L’épidémie d’Ebola avait pris les systèmes de santé et les services sanitaires par surprise. Depuis, il y a tout un dispositif qui s’est mis en place pour anticiper les épidémies. D’abord pour les détecter plus tôt dans le cadre de la surveillance sanitaire, et ensuite pour y répondre plus tôt et de manière plus coordonnée. Dans les pays, des coordinations nationales, des instituts nationaux de santé publique collectent des informations sur la circulation des agents pathogènes que sont les virus et les bactéries, et traitent ces informations pour limiter leur diffusion avant d’arriver au stade épidémique.
“Dans les sociétés où les personnes doivent payer elles-mêmes leurs tests pour savoir si elles sont atteintes et où les patients doivent payer pour tous leurs soins, l’épidémie avance de manière souterraine, personne ne voulant se ruiner pour apprendre que son test est négatif”
Alice Desclaux
Il existe dans
les pays des centres d’opération d’urgence sanitaire qui, lorsque l’épidémie
est déclarée, envoient des équipes de première urgence et peuvent mettre en
place des mesures immédiates sur le terrain. Du côté du système de soins, ces
dispositifs sont en place dans la plupart des pays africains. Au niveau de
l’Afrique, il y a maintenant un CDC[2] africain basé à Addis-Abeba avec des
bureaux régionaux comme celui d’Abuja pour l’Afrique de l’ouest. Les pays
envoient leurs informations au niveau du bureau régional, qui transmet au
niveau de l’Africa CDC, qui peut venir en
renfort pour les interventions et peut envoyer des experts qui peuvent apporter
des réponses très spécialisées adaptées à l’épidémie.
Comment voyez-vous l’évolution de l’épidémie sur le continent africain ?
Si on regarde la dangerosité du
virus lui-même, elle n’est pas majeure. Puisqu’un taux de mortalité de 1% n’est
pas très élevé. Mais, ce qui crée des différences, c’est la manière dont les
sociétés répondent et traitent la question en fonction des systèmes politiques,
des aspects économiques et culturels. Dans les pays qui considèrent que la
santé publique est un bien commun, la réponse à l’épidémie est en place et les
acteurs et soignants de première ligne sont reconnus. A Singapour par exemple,
les soignants en première ligne ont reçu des primes pour travailler dans un
contexte de risque. Ce n’est malheureusement pas le cas dans la plupart des
pays.
Dans les sociétés inégalitaires par contre, où les personnes doivent payer
elles-mêmes leurs tests pour savoir si elles sont atteintes et où les patients
doivent payer pour tous leurs soins, l’épidémie avance de manière souterraine,
personne ne voulant se ruiner pour apprendre que son test est négatif. Là où
les personnes qui décident au plus haut niveau politique n’ont pas les bases
scientifiques et ne comprennent pas qu’elles ont besoin d’experts, l’épidémie
peut continuer à s’étendre.
Au niveau de l’Afrique, il apparaît que d’énormes progrès ont été faits depuis
l’épidémie d’Ebola. Le dispositif international est aussi plus réactif.
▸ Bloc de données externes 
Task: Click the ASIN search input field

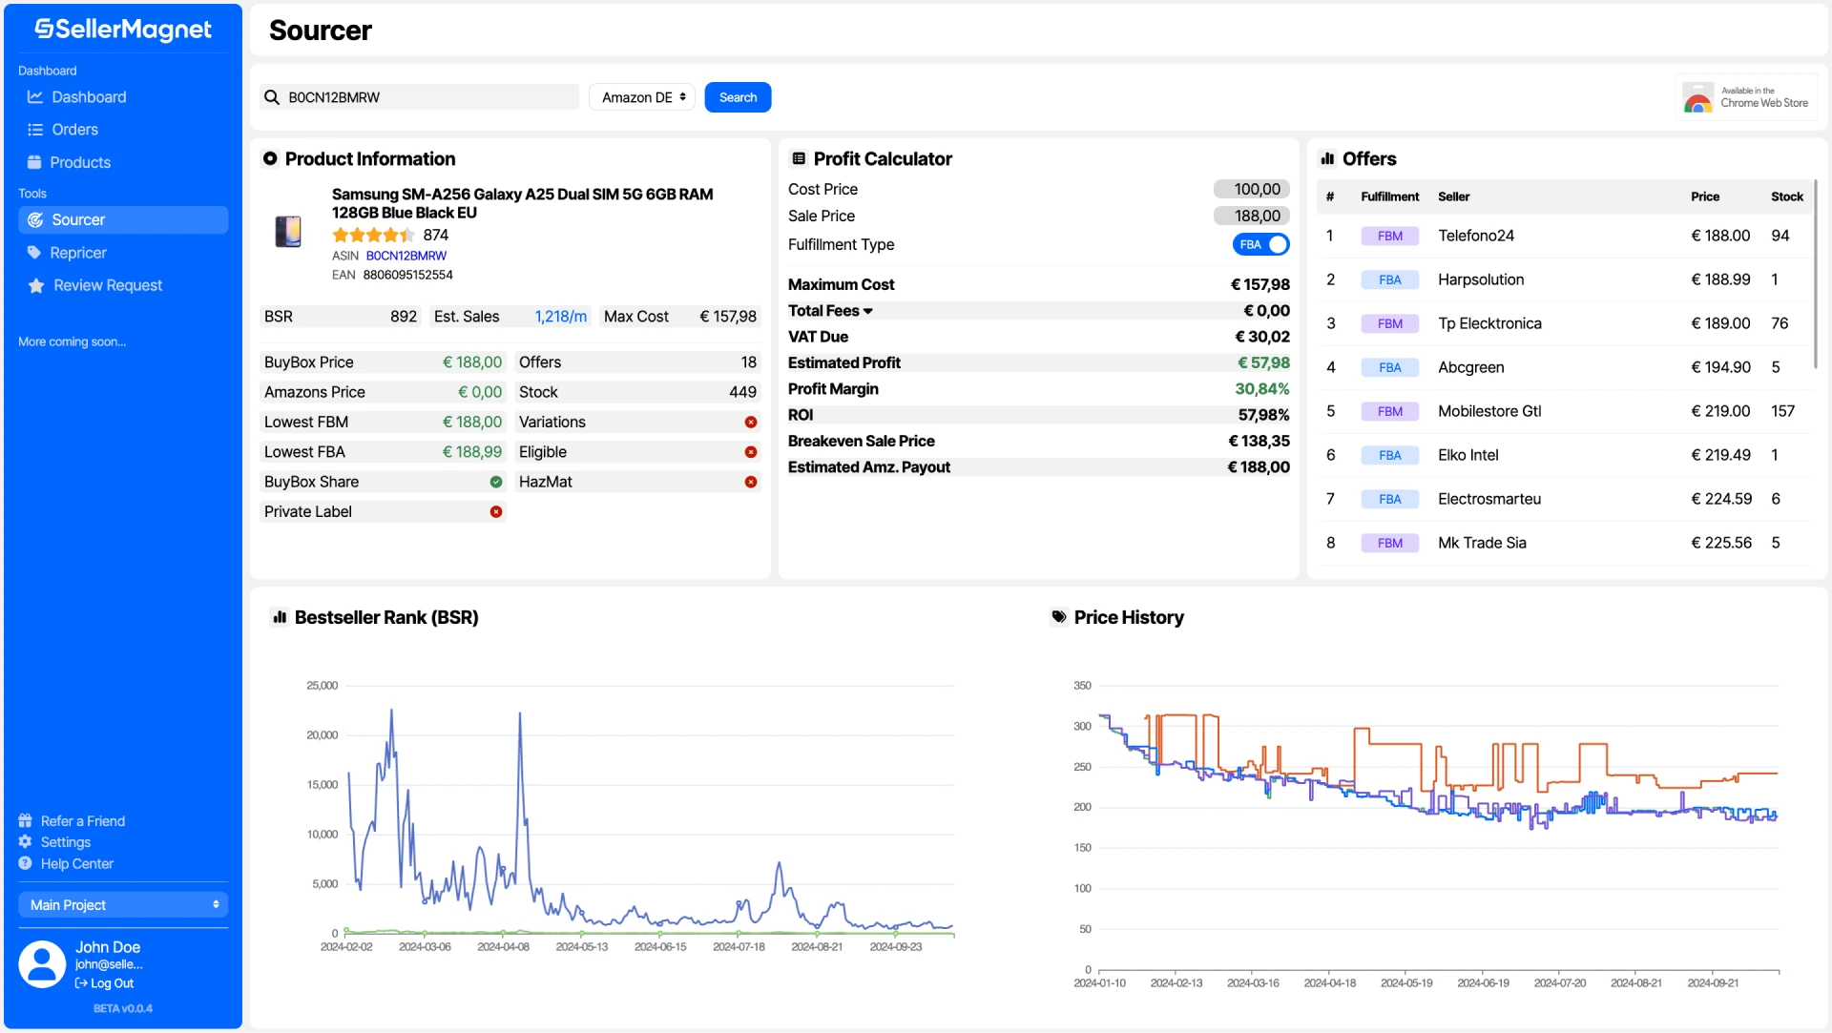Action: tap(429, 97)
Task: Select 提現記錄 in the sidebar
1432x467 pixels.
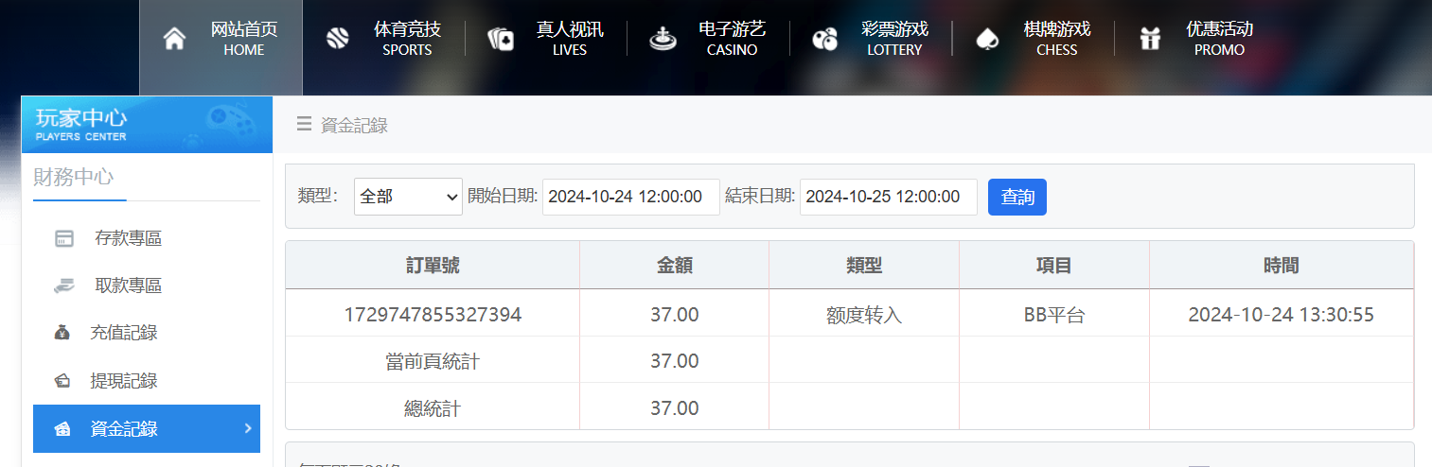Action: tap(123, 381)
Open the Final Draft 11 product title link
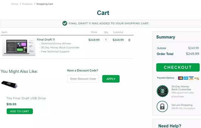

Mais les systèmes de soins devront faire face à de nouveaux défis. Parce que
pour traiter des personnes qui ont des complications respiratoires, il faut des
spécialistes en pneumologie et il faut des gériatres pour traiter les personnes
âgées. Ça veut dire qu’il faut renforcer ces spécialités, mettre en place
d’autres coordinations, mobiliser davantage les acteurs dans les services de
santé périphériques et travailler énormément avec les communautés.
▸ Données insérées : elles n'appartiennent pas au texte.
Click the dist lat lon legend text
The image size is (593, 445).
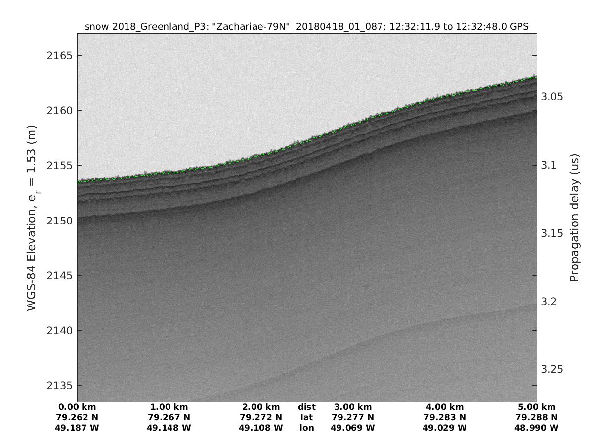[x=307, y=417]
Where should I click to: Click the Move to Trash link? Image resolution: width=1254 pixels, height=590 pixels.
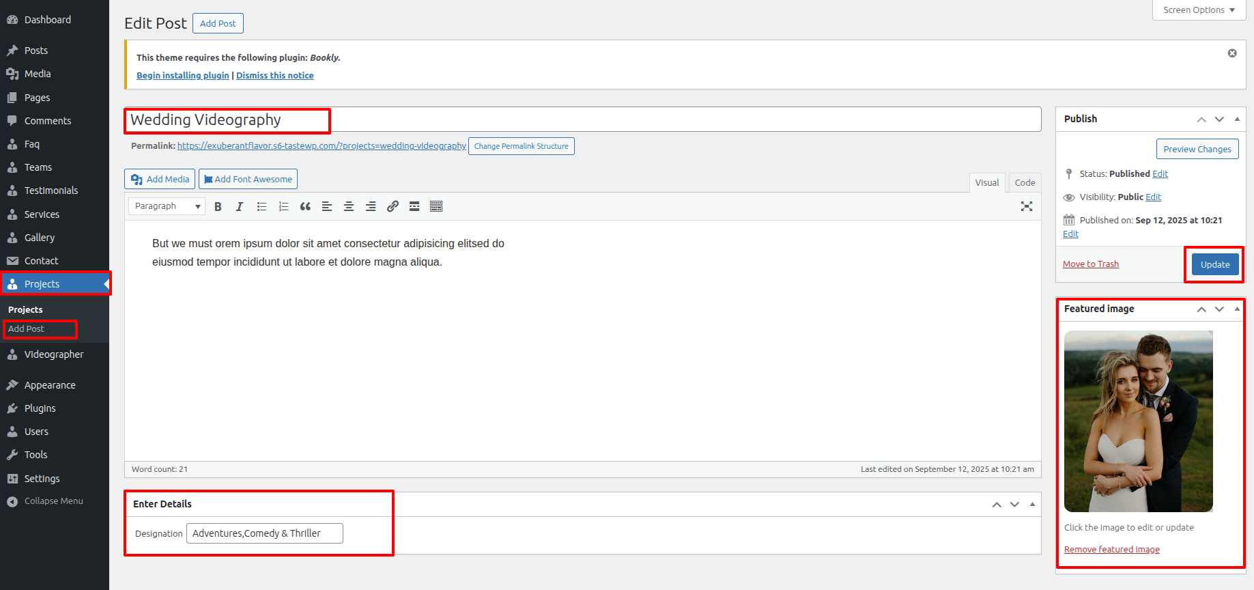pos(1090,264)
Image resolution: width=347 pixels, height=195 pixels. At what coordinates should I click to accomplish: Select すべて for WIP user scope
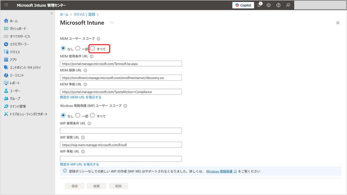(93, 116)
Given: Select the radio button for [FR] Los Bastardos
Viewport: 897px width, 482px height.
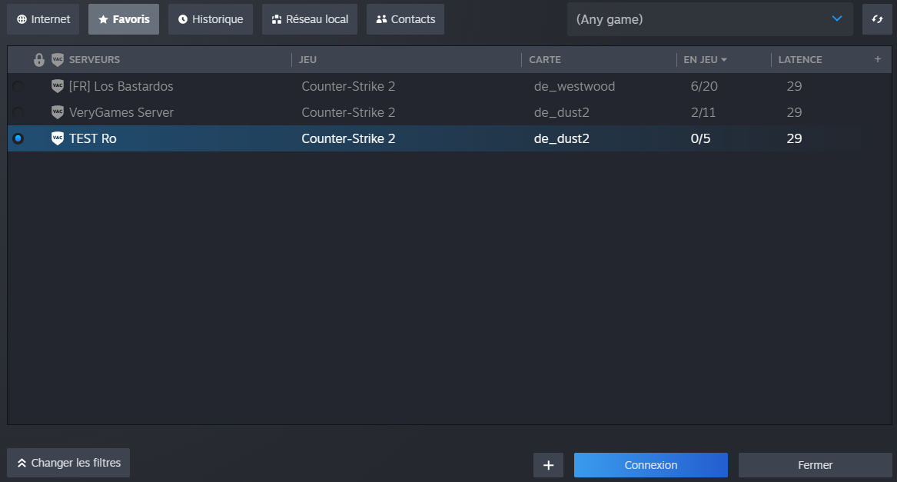Looking at the screenshot, I should point(18,86).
Il existe des ressources dans les communautés, par exemple des associations en
matière de santé ou des associations de personnes atteintes de diverses
pathologies, ou des médiateurs formés par exemple au counselling… Tous
ces acteurs de santé communautaire sont présents et ça demande beaucoup de
travail pour les activer. Pour qu’ils puissent travailler, il faut une
reconnaissance de leur travail, et leur donner des moyens… Ces défis doivent
être relevés dans tous les pays africains.